TASK OBJECTIVE> Rewrite all of the entries below with each occurrence of "screenshot" changed to "screen capture" and every other part left as is. Omit the pictures from your output.

------ DATA TO USE

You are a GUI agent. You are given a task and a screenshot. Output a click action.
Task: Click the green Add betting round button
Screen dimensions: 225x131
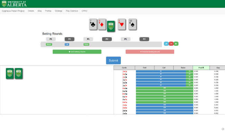pos(77,52)
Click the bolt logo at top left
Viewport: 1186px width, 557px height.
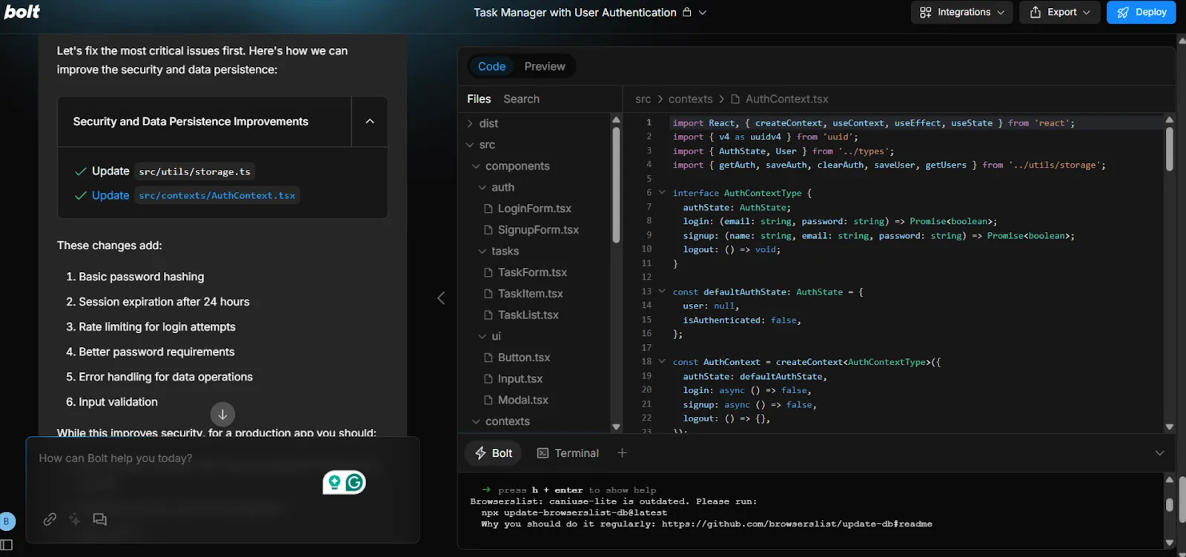(22, 12)
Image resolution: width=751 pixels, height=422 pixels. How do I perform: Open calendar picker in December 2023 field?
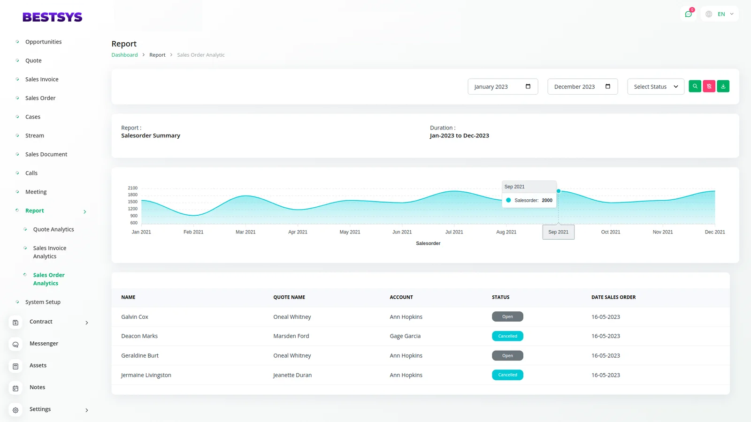pos(608,86)
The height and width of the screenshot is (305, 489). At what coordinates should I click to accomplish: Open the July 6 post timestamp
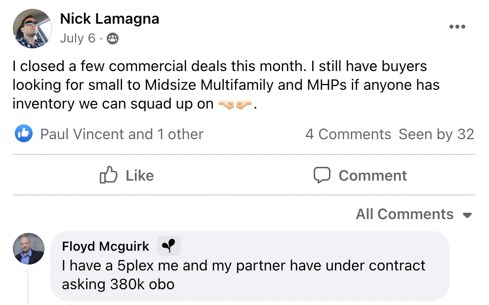(x=78, y=38)
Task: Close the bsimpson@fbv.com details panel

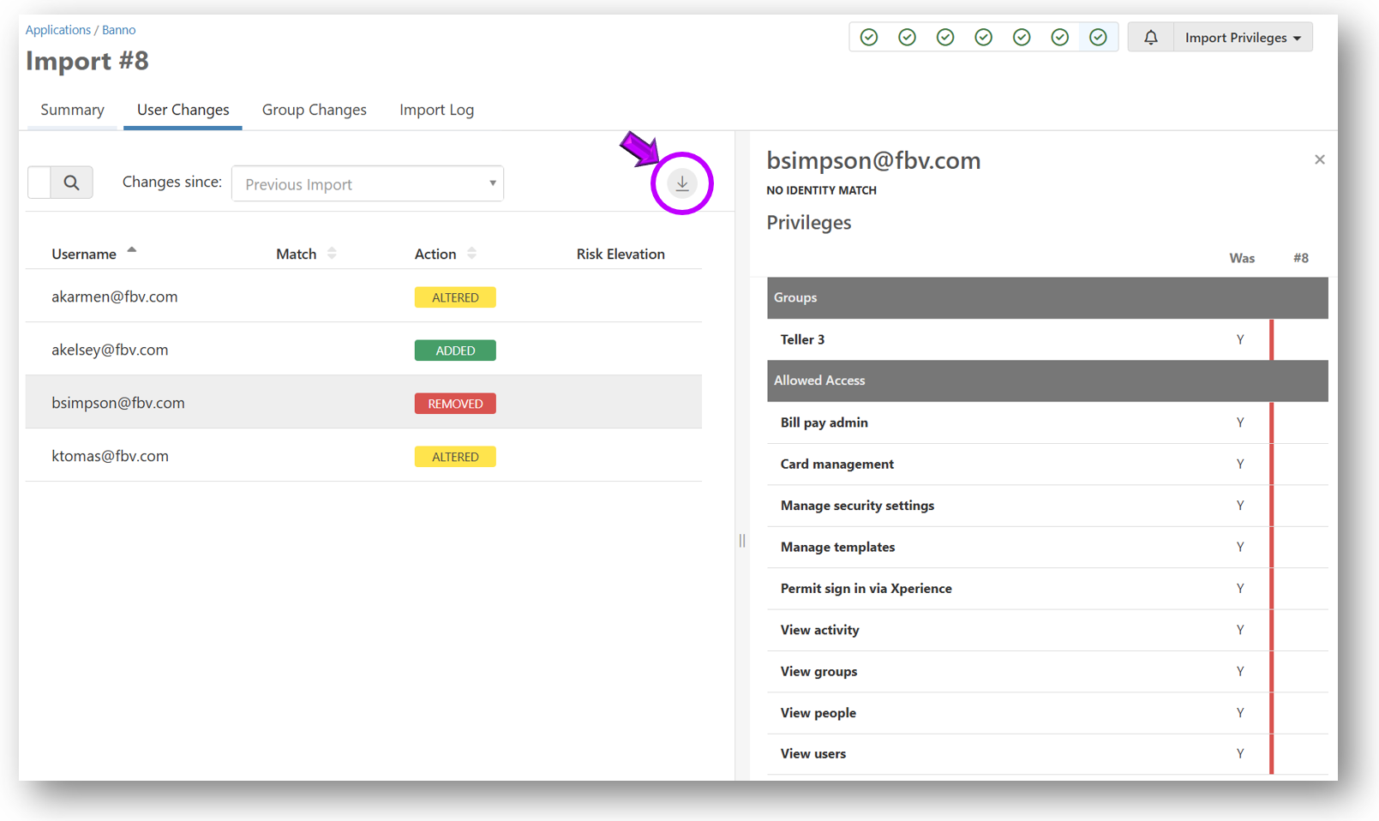Action: (x=1319, y=160)
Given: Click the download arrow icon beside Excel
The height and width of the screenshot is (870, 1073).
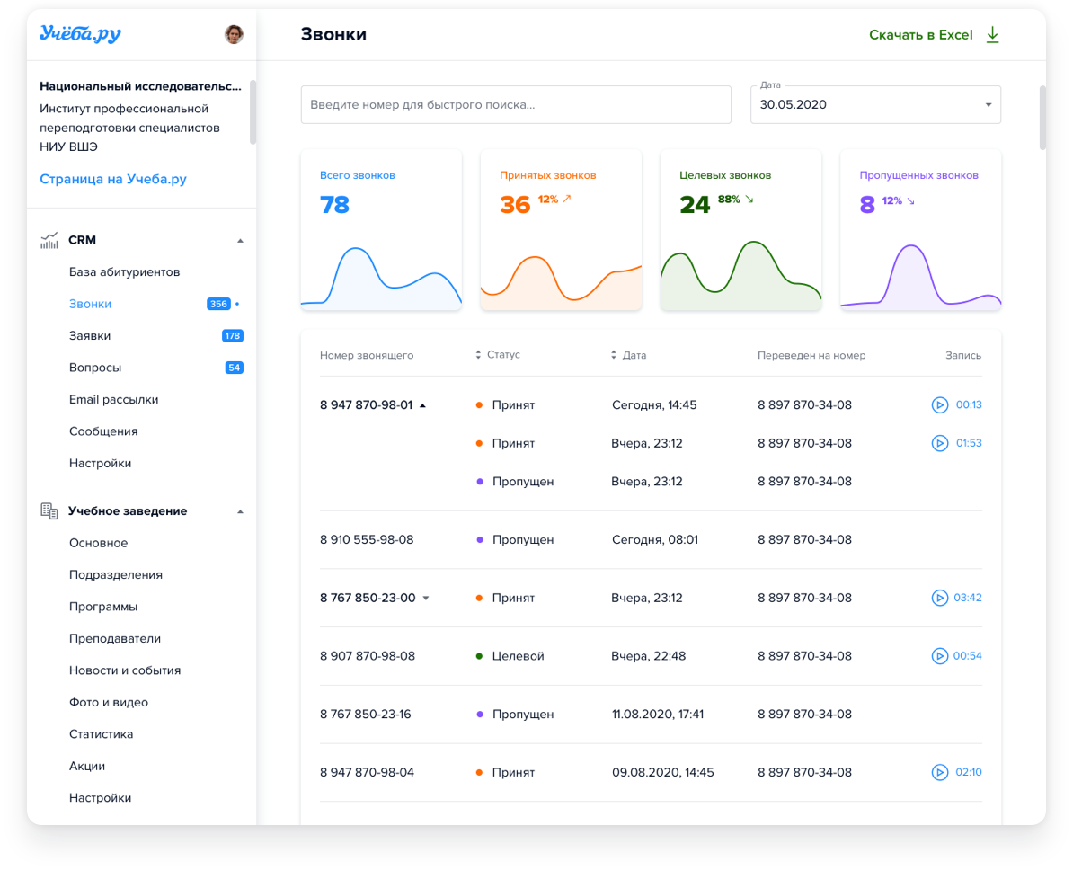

------------

TASK RESPONSE>
You are a GUI agent. You are given a task and a screen capture. Output a click action.
Task: Click the green Add betting round button
Screen dimensions: 225x131
pos(77,52)
Click the bolt logo at top left
Viewport: 1186px width, 557px height.
(22, 12)
Image resolution: width=751 pixels, height=422 pixels. How do I perform: Open calendar picker in December 2023 field?
pos(608,86)
The height and width of the screen capture is (305, 489). At what coordinates should I click to accomplish: Open the July 6 post timestamp
(x=78, y=38)
Task: Close the bsimpson@fbv.com details panel

Action: (x=1319, y=160)
Given: Click the download arrow icon beside Excel
The height and width of the screen capture is (870, 1073).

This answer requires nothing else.